(Items from a dataset):
........

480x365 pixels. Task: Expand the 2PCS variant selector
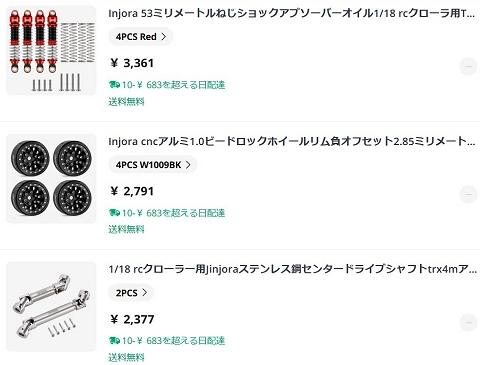tap(131, 293)
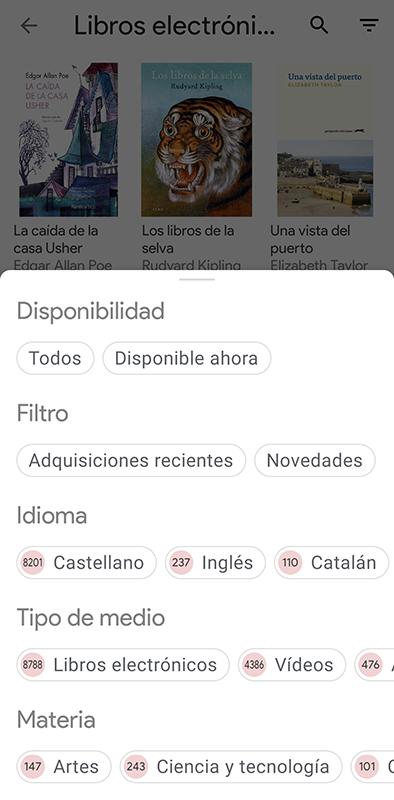The width and height of the screenshot is (394, 800).
Task: Select the Inglés language chip
Action: pos(215,563)
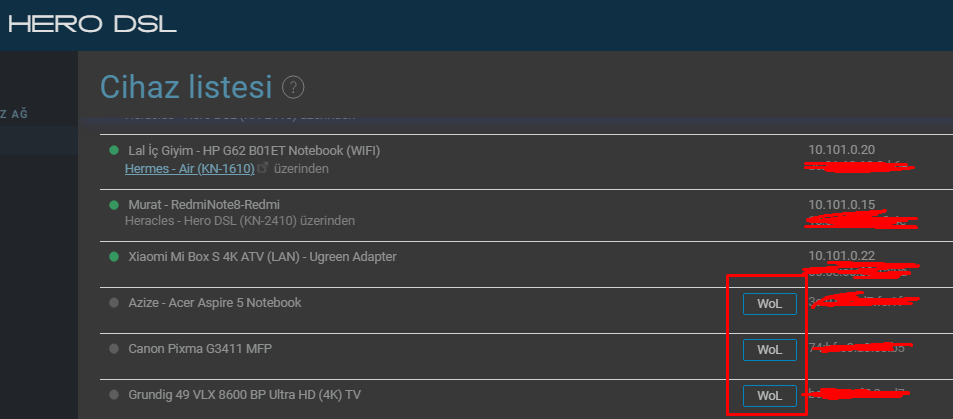
Task: Send WoL to Azize Acer Aspire 5
Action: [x=769, y=304]
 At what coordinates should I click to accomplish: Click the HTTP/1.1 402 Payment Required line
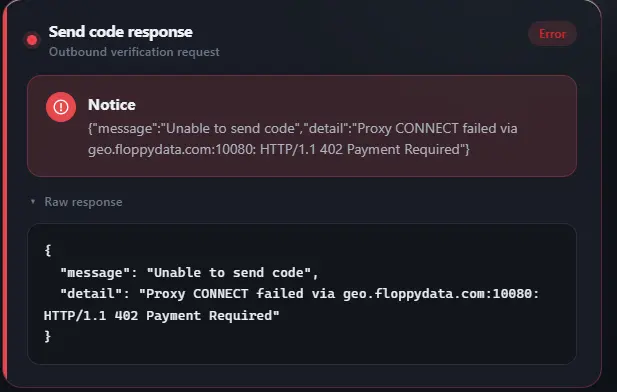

........

Reproduce every line of the items above verbatim, omitting the pictures.

(Correct answer):
480x365 pixels. Task: Expand the 2PCS variant selector
tap(131, 293)
The width and height of the screenshot is (394, 800).
Task: Select the Inglés language chip
Action: pos(215,563)
Task: Send WoL to Azize Acer Aspire 5
Action: [x=769, y=304]
 At what coordinates should I click to accomplish: Click the HTTP/1.1 402 Payment Required line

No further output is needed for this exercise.